118 I consider that the scenario outlined by Mr Sheehan in his report, in the event of the defendant not receiving supervision, is quite likely to happen, namely that the defendant would become stressed in the community and resort to alcohol and in these circumstances he would be likely to re-offend if he became attracted to a prepubescent male.

119 As regards the opinion of the psychiatrists, I take into account Dr Allnutt’s caution that the court should be aware that the value of expert opinion on the risk of recidivism is limited.

120 As to the defendant’s STATIC-99 score, I take into account the limitations of STATIC-99 as a tool for predicting sexual recidivism and the presence in the defendant’s case of dynamic risk factors which are not taken into account in STATIC-99.
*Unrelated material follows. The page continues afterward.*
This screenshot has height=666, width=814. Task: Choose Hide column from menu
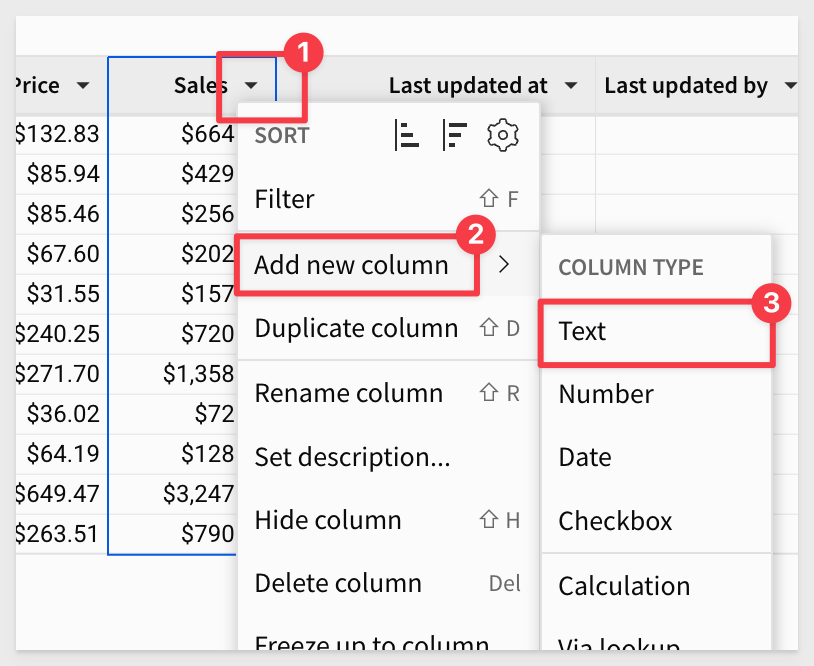(328, 520)
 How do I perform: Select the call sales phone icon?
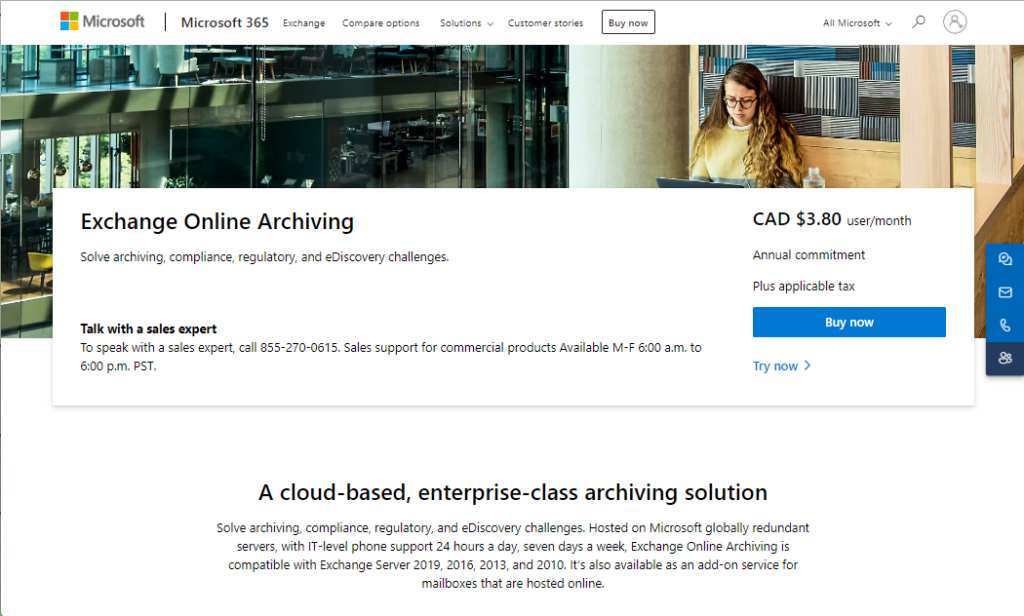click(x=1004, y=324)
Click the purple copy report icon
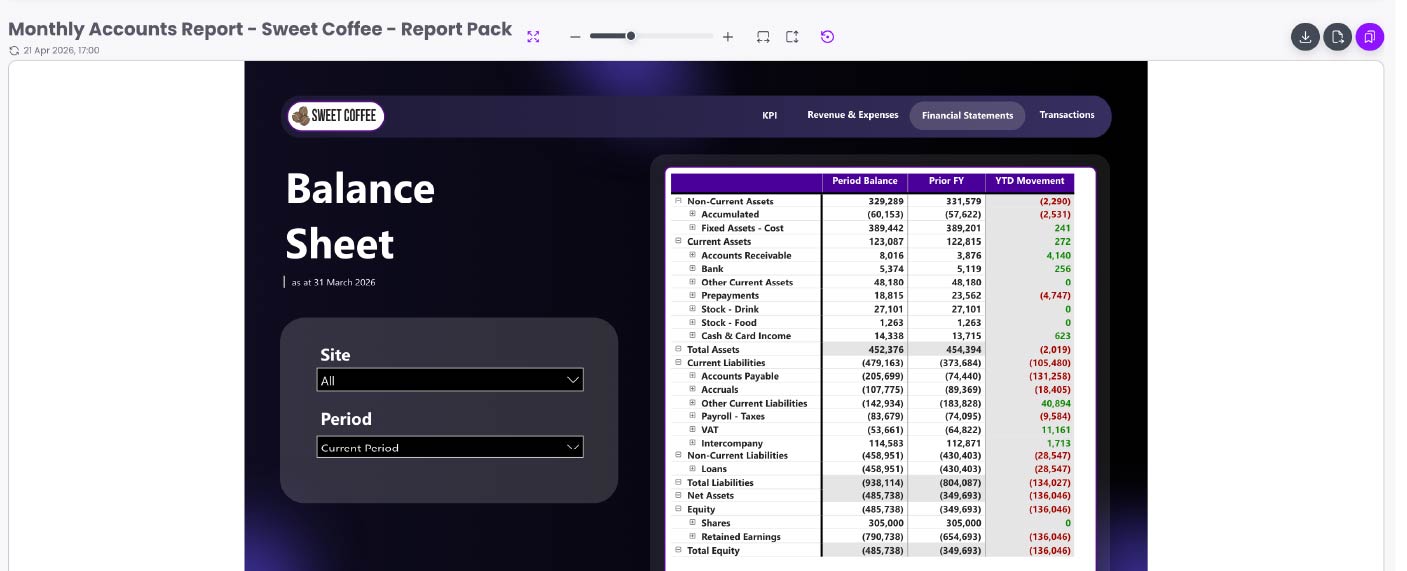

121 I consider that the extended supervision order should be for the term of five years. Such a term is supported by par 68 of Dr O’Dea’s report.

122 The conditions in the schedule to the amended summons are divided into groups, dealing with directions (including directions by Departmental officers which the defendant would be obliged to comply with); treatment which the defendant would be required to undertake; association (mainly dealing with classes of persons the defendant would be prohibited from associating with); electronic monitoring; residence movement and appearance; employment; consumption (mainly directed to prohibiting the use of alcohol and drugs); and review.

123 Many of the conditions are in accordance with the recommendations in the reports of Dr O’Dea and Dr Allnutt.

124 I have concluded that all of the conditions are appropriate.

125 I make an order in accordance with par 3 of the amended summons of 4 March 2010.